Moving Closer to Him
October 2006

Moving Closer to Him

The priesthood, through the workings of the Spirit, moves individuals closer to God through ordination, ordinances, and refinement of individual natures.

Years ago our young family moved into a home on what was then the edge of development in our community, which afforded a view of the mountains to the east. One Monday morning, just as I finished dressing and was ready to rush out the door to work, our six-year-old son, Craig, came bringing his four-year-old brother, Andrew, into the room by the hand. With determination Craig looked up at me and said, “Dad, yesterday in Primary my teacher told us that if you hold the priesthood, you can move mountains. I told Andy this, and he doesn’t believe me. You hold the priesthood, right, Dad?” Then turning his little body and pointing out the window, he looked back at me and said, “See those mountains over there? Show him, Dad!”

What followed was a sweet experience.
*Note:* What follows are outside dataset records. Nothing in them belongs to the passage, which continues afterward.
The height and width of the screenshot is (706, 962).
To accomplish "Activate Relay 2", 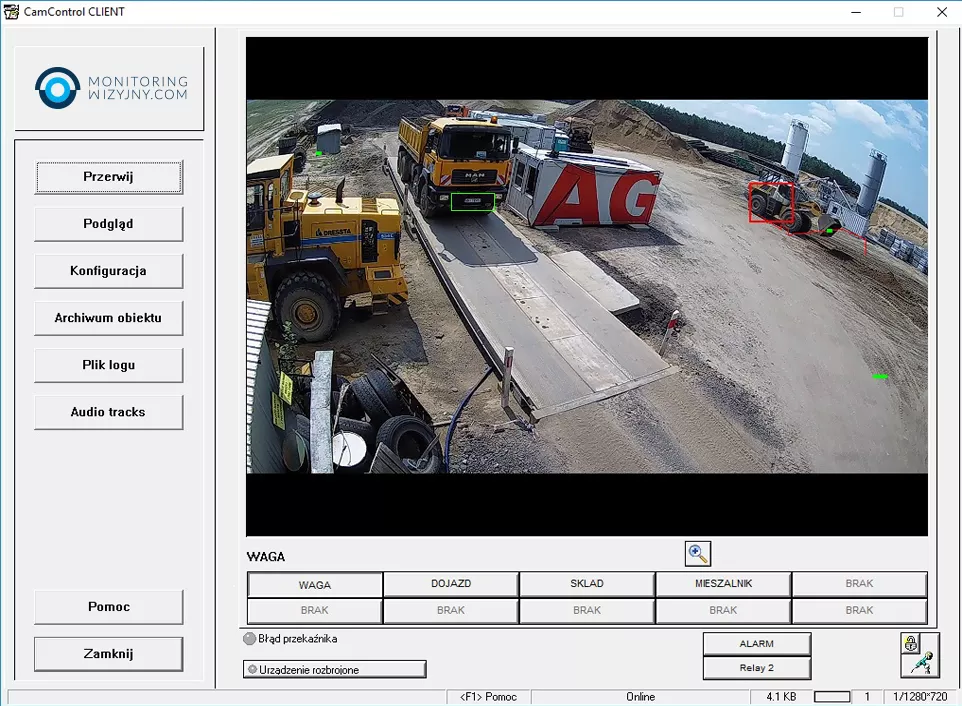I will [x=756, y=667].
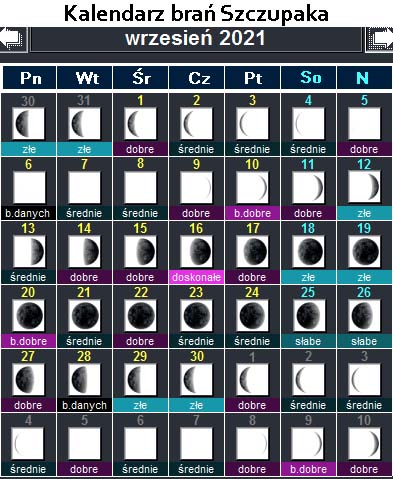
Task: Go to previous month with left arrow
Action: 13,40
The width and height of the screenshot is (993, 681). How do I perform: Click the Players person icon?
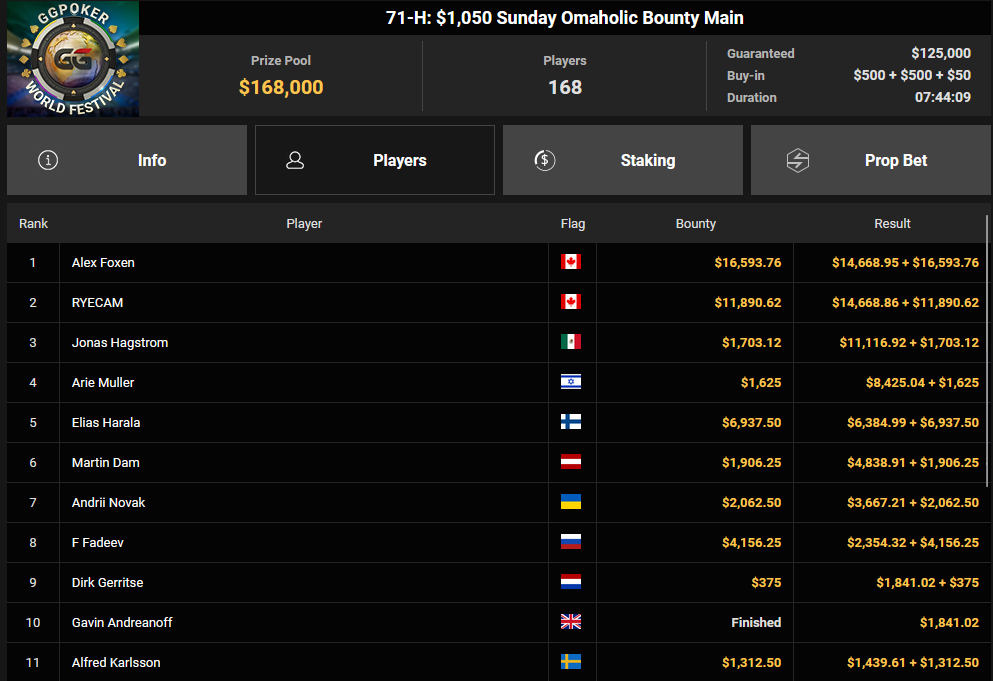[x=295, y=160]
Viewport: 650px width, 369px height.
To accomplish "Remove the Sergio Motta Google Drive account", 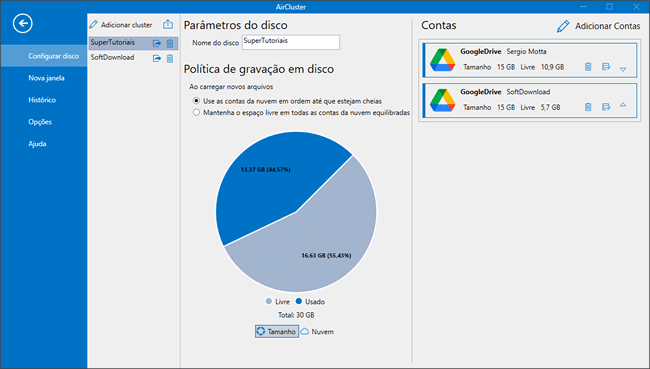I will click(588, 67).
How grateful I was for young sons who were beginning a lifetime of learning about the priesthood.

While the Lord truly taught those to whom He had given the priesthood that by faith mountains would move1—and there are recorded instances of such2—my hope is to bring greater understanding to that aspect of the doctrine of the priesthood which moves individuals closer to God, affording them the opportunity to become like Him and live eternally in His presence. This doctrine involves both the sons and the daughters of God. Accordingly, I pray that what I share will be of help to both.

In 1823 the angel Moroni appeared to Joseph Smith and quoted several scriptures, including the following from Malachi: “Behold, I will reveal unto you the Priesthood, by the hand of Elijah the prophet.”3 This first recorded reference to priesthood in this dispensation anticipated a process that would unfold in the decades to come.

In 1829 John the Baptist restored the Aaronic Priesthood,4 followed shortly thereafter by Peter, James, and John restoring the Melchizedek Priesthood.5

In 1836 Moses and Elias restored the keys of the gathering of Israel and of the dispensation of the gospel of Abraham,6 followed then by Elijah restoring the keys of sealing. The revelation then concludes with Elijah telling the Prophet Joseph, “Therefore, the keys of this dispensation are committed into your hands.”7

With all priesthood authority, offices, and keys again on earth, in 1841 the Lord emphasized to the Prophet the importance of building temples where the Lord could make available to His children priesthood ordinances by which His sons and daughters would be prepared to return to His presence.8

He declared: “Let this house be built … that I may reveal mine ordinances therein unto my people;

“For I deign to reveal … things that pertain to the dispensation of the fulness of times.”9

Earlier in Kirtland the Lord had taught the Prophet Joseph about the oath and covenant of the priesthood, explaining the conditions by which promised blessings are realized.10 In Nauvoo understanding grew as to the eternal scope and power of the priesthood11 in blessing all His faithful children, whether in this life or the next.12 While the priesthood is given to worthy sons of God, His daughters are also a part of His people to whom He reveals His priesthood ordinances. And the promised blessing of “all that [the] Father hath”13 is available to both men and women who exercise faith in Jesus Christ, receive the ordinances, and endure in faith to the end. “Therefore, in the ordinances [of the Melchizedek Priesthood], the power of godliness is manifest.”14

The crowning temple ordinance is available only to a man and a woman when they are sealed together, forming an eternal family unit. It is by virtue of this and all other priesthood ordinances that the families of the earth shall be blessed.15 This sealing ordinance is so central to the Lord’s purposes that He has promised to the faithful who are not sealed in this life through no fault of their own this blessing in the life to come.16 No other doctrine in all of religion better confirms God’s commensurate love for both His sons and His daughters.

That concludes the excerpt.